The President's supporters heard the call to take up arms. There were two similar protests in Michigan's state capital. In all three, protesters were armed and in the second
demonstrators entered the Capitol and chanted: "Our House" and "Let Us In" outside of the House chamber against a line of Michigan State Police. Many protesters didn't wear masks or follow social distancing. Some armed demonstrators entered the Senate gallery and stood above lawmakers. At least one lawmaker donned a bulletproof vest.
Governor Gretchen Whitmer at the time maintained "we have legislators who are showing up to work wearing bulletproof vests." She pledged not to be swayed by the demonstrators, but the state did not ban weapons on the premises and no one was arrested.
It strains credulity to believe there weren't governors, Democrats and Republicans alike, who didn't take notice and proceed accordingly. No governor wants to have otherwise (presumably) law-abiding citizens storm her capital and demand action contrary to the public interest. It is bad publicity and makes it appear that the governor's actions are opposed by a popular majority.
Additionally, police would be called out, at least as a precautionary measure. There might be confrontations which would result in, at best, viral moments and at worst, deaths.
There may be other states in which anti-lockdown protesters were armed. It is hard to determine the extent to which that occurred because contemporaneous news reports generally conflated those protesters with anti-BLM protesters or ignored entirely the issue of whether firearms were present.
However, the armed intimidation continues. Late last month
In Boise, the first day of Idaho's special legislative session erupted into chaos before it began. Dozens of unmasked protesters, some of them armed, shoved their way past state troopers to pack the gallery overlooking the state's House of Representatives.
The clash was a manifestation of the anger and frustration from a vocal minority of far-right Idahoans that has been compounding over the last several months as the state has navigated its reopening amid the pandemic.

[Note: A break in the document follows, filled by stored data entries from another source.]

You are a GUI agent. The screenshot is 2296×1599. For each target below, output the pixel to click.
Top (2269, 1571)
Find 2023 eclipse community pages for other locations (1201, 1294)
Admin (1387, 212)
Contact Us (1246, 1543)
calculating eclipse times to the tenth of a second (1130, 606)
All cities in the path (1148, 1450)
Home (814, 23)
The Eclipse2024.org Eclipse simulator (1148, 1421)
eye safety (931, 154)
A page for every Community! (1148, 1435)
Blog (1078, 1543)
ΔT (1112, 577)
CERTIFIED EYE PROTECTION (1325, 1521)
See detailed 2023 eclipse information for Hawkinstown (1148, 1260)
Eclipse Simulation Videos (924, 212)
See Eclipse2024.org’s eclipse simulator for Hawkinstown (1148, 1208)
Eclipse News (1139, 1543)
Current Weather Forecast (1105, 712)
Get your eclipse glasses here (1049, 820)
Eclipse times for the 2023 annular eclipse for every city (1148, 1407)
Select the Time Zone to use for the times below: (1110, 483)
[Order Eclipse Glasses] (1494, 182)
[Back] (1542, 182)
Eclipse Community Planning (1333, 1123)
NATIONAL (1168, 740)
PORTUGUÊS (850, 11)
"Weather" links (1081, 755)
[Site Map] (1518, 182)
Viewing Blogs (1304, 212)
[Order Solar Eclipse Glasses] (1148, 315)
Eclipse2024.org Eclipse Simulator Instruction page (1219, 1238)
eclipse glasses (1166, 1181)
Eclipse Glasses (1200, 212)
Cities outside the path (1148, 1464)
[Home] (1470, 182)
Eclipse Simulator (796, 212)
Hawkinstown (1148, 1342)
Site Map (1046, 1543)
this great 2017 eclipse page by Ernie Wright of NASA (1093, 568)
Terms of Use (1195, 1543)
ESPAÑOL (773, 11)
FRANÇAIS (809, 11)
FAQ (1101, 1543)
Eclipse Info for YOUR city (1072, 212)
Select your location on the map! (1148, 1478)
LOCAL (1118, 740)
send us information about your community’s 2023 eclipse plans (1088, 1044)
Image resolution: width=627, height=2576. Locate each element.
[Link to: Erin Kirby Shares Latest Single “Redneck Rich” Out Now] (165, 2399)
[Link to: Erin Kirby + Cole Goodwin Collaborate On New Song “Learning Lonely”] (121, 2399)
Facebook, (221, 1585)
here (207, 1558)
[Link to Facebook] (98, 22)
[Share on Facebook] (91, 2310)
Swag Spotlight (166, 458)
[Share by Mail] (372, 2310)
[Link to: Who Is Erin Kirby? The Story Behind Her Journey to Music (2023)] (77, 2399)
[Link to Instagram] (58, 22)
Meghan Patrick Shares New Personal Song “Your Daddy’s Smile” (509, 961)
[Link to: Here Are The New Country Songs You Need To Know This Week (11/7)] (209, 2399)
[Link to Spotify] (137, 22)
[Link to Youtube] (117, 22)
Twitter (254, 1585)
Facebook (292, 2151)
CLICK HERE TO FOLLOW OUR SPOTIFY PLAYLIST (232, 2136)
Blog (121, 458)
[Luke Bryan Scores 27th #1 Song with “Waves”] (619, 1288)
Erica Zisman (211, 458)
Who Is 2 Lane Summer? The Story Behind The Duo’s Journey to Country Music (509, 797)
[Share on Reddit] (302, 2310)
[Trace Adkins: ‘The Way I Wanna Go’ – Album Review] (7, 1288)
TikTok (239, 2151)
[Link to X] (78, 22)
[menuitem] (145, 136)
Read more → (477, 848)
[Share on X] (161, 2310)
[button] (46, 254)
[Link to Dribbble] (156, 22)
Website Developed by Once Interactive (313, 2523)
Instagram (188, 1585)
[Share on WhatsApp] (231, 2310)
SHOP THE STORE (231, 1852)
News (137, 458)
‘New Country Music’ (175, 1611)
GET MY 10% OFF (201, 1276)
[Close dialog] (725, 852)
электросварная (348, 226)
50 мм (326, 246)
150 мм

To enforce social distancing, the gallery area above the House chamber was restricted with limited seating. But after the confrontation with state troopers, which resulted in the shattering of a glass door, Republican House Speaker Scott Bedke relented and allowed protesters to fill every seat.
Of course he did. They were armed.
Idaho's House Speaker responded as governors across the country have responded. Firearms have a way of focusing the attention, and state legislators and governors don't want trouble. If that trouble includes gunfire- even if no one is killed- a governor's political career may go up in smoke. Moreover, dead constituents are hard to explain away.
This concern extends to the Police Department, whose members prefer to go home, upright, at the end of a shift. They would rather live till retirement than to go out as a deceased hero.
However ignorant they appear, right-wing mobs understand this. They can claim credit as the fatality rates from SARS-CoV-2 continue to mount and their country proves itself morbidly exceptional.